One year ago, I came across a Groupon for a Crossfit gym in my area. Since, I like the feeling of wanting to puke after a workout, no really, I get some weird sense of satisfaction from it. I figured this was something I should try. Now, I know there are Crossfit lovers and haters out there, so if you’re a hater, save the drama for your mama, because I love it! It is certainly not for everyone but it is everything I want it to be.It is, in fact, the one thing I miss the most at this point. Since my surgery, I have 8 weeks until I can lift more than 45lbs and 10 weeks till I can do ab work. That of course has not stopped me from checking the WOD every single day. In fact, yesterday (2 weeks after getting my staples remove) I saw the workout and decided it was time for my comeback. The WOD was an AMRAP of 200M run/KB/WB*. I sooooooo could do all of that. I announced my intention of going and my husband, knowing me better than anyone else did not respond. In fact, he looked at me in what I can only imagine is the way you would look at a bank robber wielding a gun.
Make no sudden movements
Show no expression
Maintain eye contact
Do not show fearYou see my husband knows that even slightly implying that I should not or cannot do something is all it takes to make me do that exact thing, with gusto.

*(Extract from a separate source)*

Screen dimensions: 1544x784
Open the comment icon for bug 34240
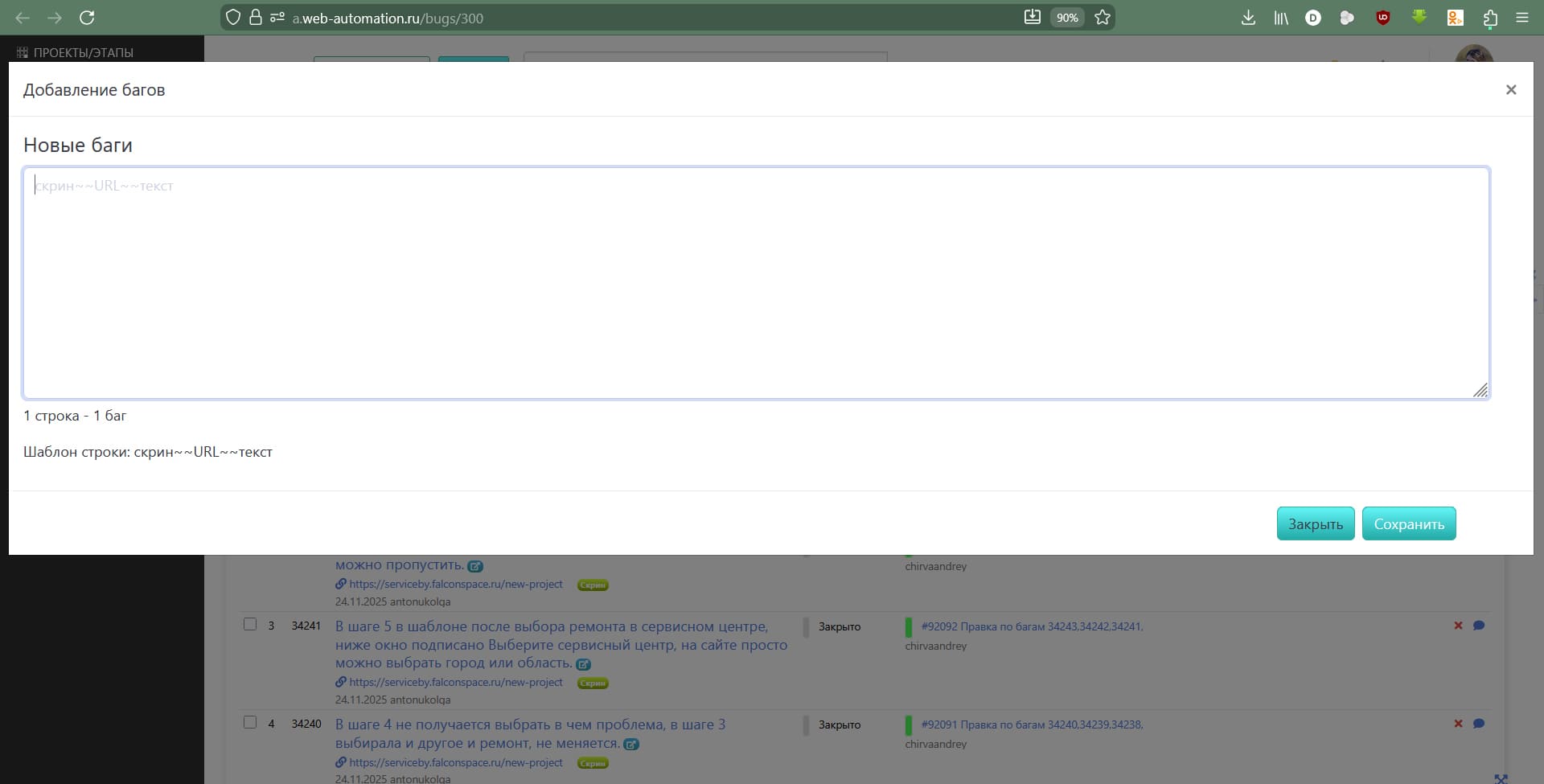pos(1478,724)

I spent that evening, imagining my comeback. Sure, I would be slow and sure I would use that tiny little kettlebell that I always look at and wonder about, but I would be back. It is worth noting that my dream also included a Welcome Back banner, confetti and a slow clap at the end.The next morning, I slid on my spandex and sneakers hopped up and down a bit to reassure myself that I was indeed in peak condition and ready for my comeback and I headed downstairs.
Somewhere between filling my water bottle and the front door, I had an epiphany. How am I going to do the warm-up? You see while I spent hours convincing myself that I was ready for this workout, I had forgotten about the 5-10 minute warm-up at the beginning of each class. How was I going to do burpees and sit-ups and bear crawls, Oh My! These would all count as some form of ab work, which was clearly verboten.
I am not sure how long I stood frozen on the living room rug as I accepted my reality. In time, I sank into the sofa, slid my shoes off and sadly called my husband to tell him that I realized I wasn’t ready for my comeback just yet. He didn’t say “I told you so”, even though he knew all along. In fact, he never does and I love him deeply for that.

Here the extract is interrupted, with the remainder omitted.